En morado, pérdida de cobertura forestal en la Amazonia en 2019.

En relación con las consecuencias que tiene la destrucción de hábitats y la consecuente pérdida de biodiversidad, Ecologistas en Acción indica lo siguiente:

“Las especies que tienden a sobrevivir en estos casos suelen tener mayor predisposición a albergar y transmitir enfermedades infecciosas. una mayor diversidad de especies implica un efecto de dilución, ya sea por el aumento de número de especies en la cadena de contagio o por el efecto cortafuegos natural que provoca una alta diversidad genética, entre otros factores”

Además, añaden:

“Cuando las personas entran en contacto con especies con las que no ha evolucionado para convivir, y la ocupación del suelo por parte de la civilización se adentra cada vez más en entornos salvajes, mayor es el riesgo de aparición de una pandemia”.

La incursión del ser humano en hábitats antes inexplorados viene principalmente motivada por una necesidad por parte del sistema de producción de seguir explotando el planeta para la obtención de unos recursos que, parecemos haber olvidado, son limitados, priorizando la salud del mercado a la del medioambiente. Esta, junto con otras actividades como la agricultura y la ganadería intensiva, derivan de una tendencia de consumo que encuentra sus orígenes en la revolución industrial y el comienzo de la producción en serie, y que debe cambiar si queremos encontrar una solución a tiempo. Nuestra responsabilidad como sociedad pasa, entre otras medidas, por consumir menos para reducir así la velocidad de extracción de recursos, que supera con creces la velocidad a la que el planeta es capaz de generarlos.
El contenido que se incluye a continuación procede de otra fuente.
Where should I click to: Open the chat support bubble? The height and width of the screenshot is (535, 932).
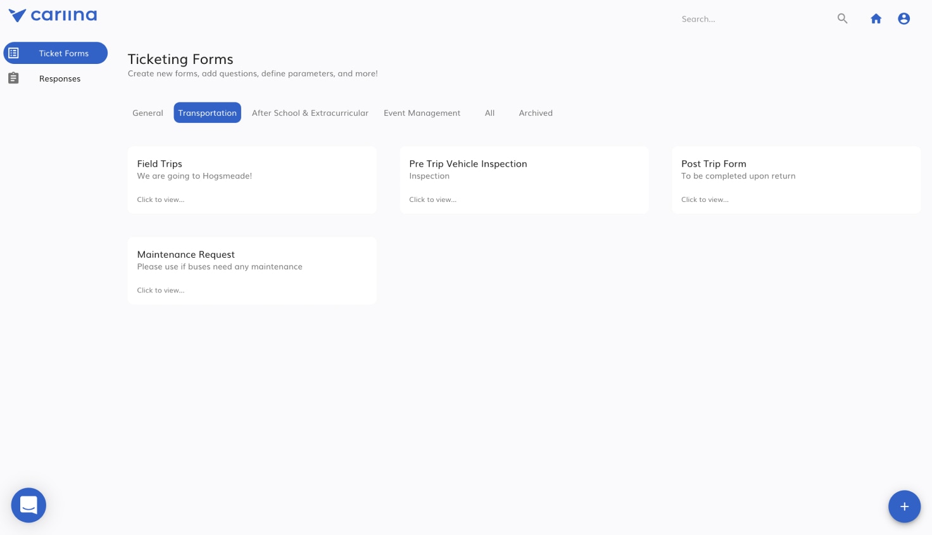coord(28,505)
En 2014, la palma de aceite ocupaba aproximadamente 15 millones de hectáreas alrededor del mundo (United Nations Environment Program, 2011), brindando una producción de 50.518.000 millones de toneladas. La cantidad de carbono liberado cuando se tala una hectárea de bosque para cultivar palma aceitera es, aproximadamente, equivalente a la cantidad de carbono que producen 530 personas que vuelan de Ginebra a Nueva York.

Como diseñadores, ejercemos un papel fundamental en el desarrollo de productos pensados para ser renovados periódicamente dentro de lo que se conoce como ‘obsolescencia programada’. La ya demostrada mala praxis de diseñar productos cuya fecha de caducidad está fríamente calculada para asegurar el beneficio económico que dichos productos aporten a la empresa se ha convertido en una actividad autodestructiva que amenaza el porvenir de nuestro planeta. En un sistema como el capitalista donde no se concibe el ‘éxito’ de un producto si su vida media se extiende demasiado en el tiempo, la alternativa de consumir menos supone un obstáculo para el crecimiento de las empresas.

Es en este ámbito donde los diseñadores, al igual que todos los profesionales involucrados en el desarrollo de productos, pueden ejercer una influencia tal que permita establecer una nueva relación de equilibrio entre la capacidad del planeta y el consumo humano. Cada vez son más las iniciativas integradas dentro de este marco. La utilización de materiales sostenibles, la concienciación sobre el reciclaje y la reutilización o nuevos modelos de producción basados en el acercamiento de los centros de producción a los centros de consumo (comercios locales y de proximidad) que permitan reducir la huella de carbono de los productos son algunos de los muchos ejemplos que forman parte de una nueva mentalidad que busca ‘la restauración de los territorios degradados por la acción humana, la protección de las tierras salvajes y la biodiversidad, el abandono de las prácticas de explotación abusiva del medio natural y un cambio de paradigma hacia una economía que respete la naturaleza’, tal como señalan desde Ecologistas en acción.